Submitted by Tim Rogers on May 2, 2014
Get a notebook and take notes...there is sooo much information to remember.

Submitted by Sarah Eve Ridgeway on May 1, 2014
I found it helpful to be organized for when it's difficult to think. I set up a big binder with sections. One for each Physician, one with my medical history, one for tests... I took this to all of my appointments. I also have a separate binder to keep advice, tips and handouts. I also had a sheet of paper for every week that I recorded all of my symptoms that way when I met with the oncologist (weekly) it was easier to review my symptoms. I got creative with the symptom sheet and made each one pretty with the days mapped out. This way I didn't feel down when I was adding to the list. It was appealing to the eyes. I hope this helps someone. Initially it takes time to set up, but it was worth it.
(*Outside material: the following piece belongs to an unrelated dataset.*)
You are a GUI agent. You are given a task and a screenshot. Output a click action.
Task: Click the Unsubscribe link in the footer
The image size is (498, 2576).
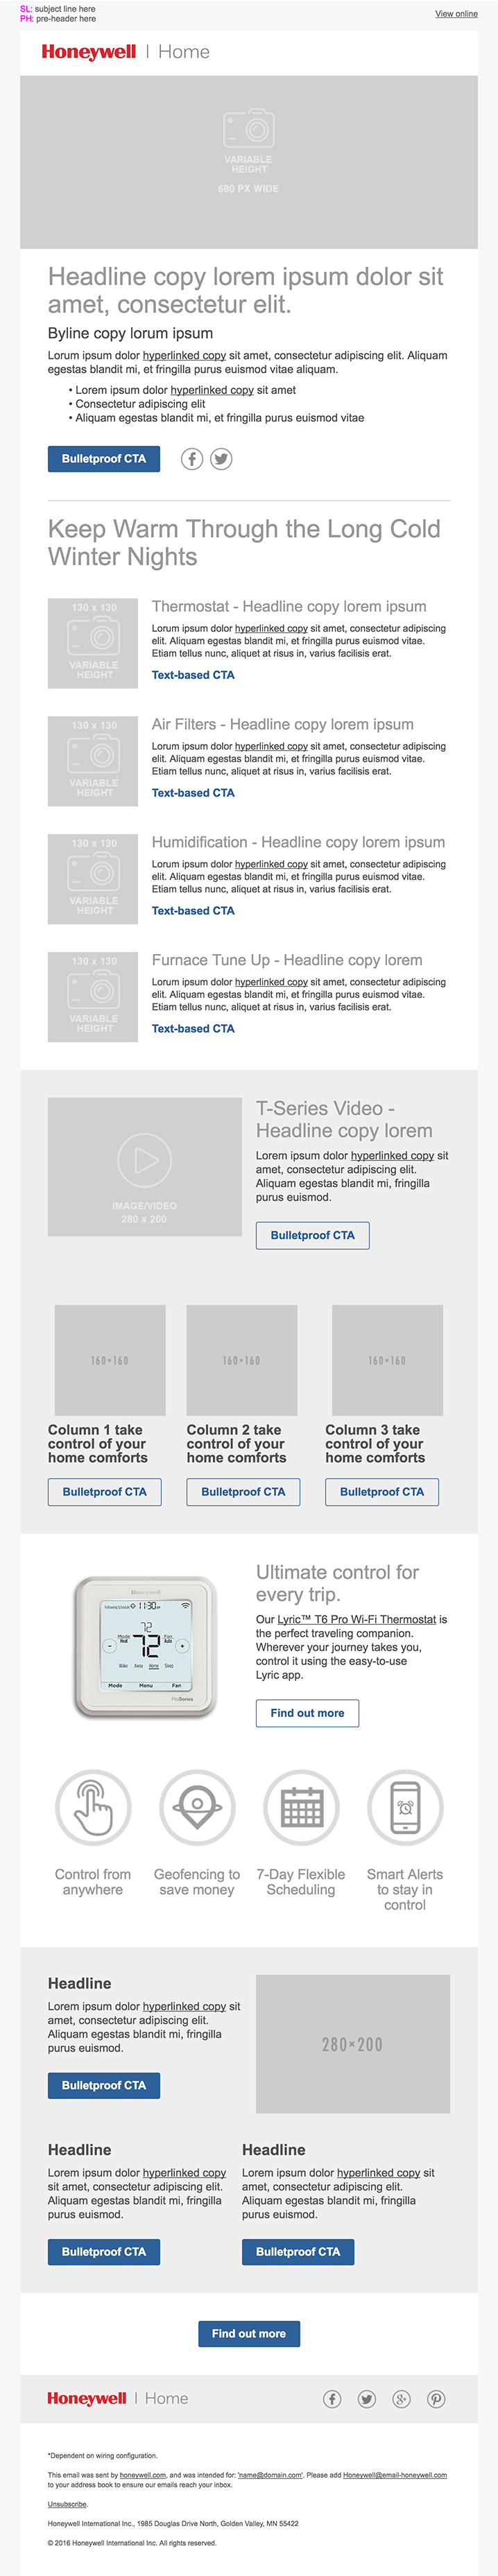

Submitted by Kristine Neher on May 1, 2014
I have been dealing with Glioblastoma for the past 2 years. Johns Hopkins is a great place for surgeries and treatment!!

Submitted by G. Gross on May 1, 2014
Just as BT patients need assistance while undergoing treatment, so do their caregivers. It's OK to say "yes" to help - do not rob others of the chance to be able to do something, however small, to make the BT warrior or their caregiver's life a little easier.

Submitted by Frances Harder on April 30, 2014
1) Remember you are your own best advocate and don't wait to see a doctor for any symptoms! Only you know your body as well as you do! If you aren't being taken seriously, find another medical professional and if you are in the military, go immediately (within the first three months- because after that you will be labelled and sent to social workers as being over stressed so go now!) to a CIVILIAN doctor if you are being told "it is all in your head" and bring your list of symptoms! Never give up! 2) Just read this gem: "Carry a Medical ID Card identifying yourself as having a non-shunted hydrocephalus condition!!! 3) If you are a recovering Military person, who has the ability to take advantage of second career training programs, take your time to make your second career educational choices! Do not rush into it. You need time to recover, (like an entire year) heal and start over. 4) Be gentle with yourself. 5) Learn the power of forgiveness, as this will allow you to keep moving forward. 6) Trust yourself :)

Submitted by Amber B. on April 30, 2014
If you feel there is something wrong or something more to your symptoms or problems, do not take no for an answer! Keep pushing until all tests have been done and/oe get 2nd and 3rd opinions! If I had not done this I would not be here today! I just knew I had a tumor and something was seriously wrong. No one believed me not even family/friends. My doctor thought I was a hypochondriac. I went to numerous appointments with my primary care and ER visits befor I developed 3rd nerve palsy in my left eye and my doctor finally ordered the MRI that showed a tennis ball sized pituitary macroadenoma. I had even had a CT at the ER that they claimed was clear!

Submitted by Debra Askanase on April 24, 2014
I love the National Brain Tumor Society!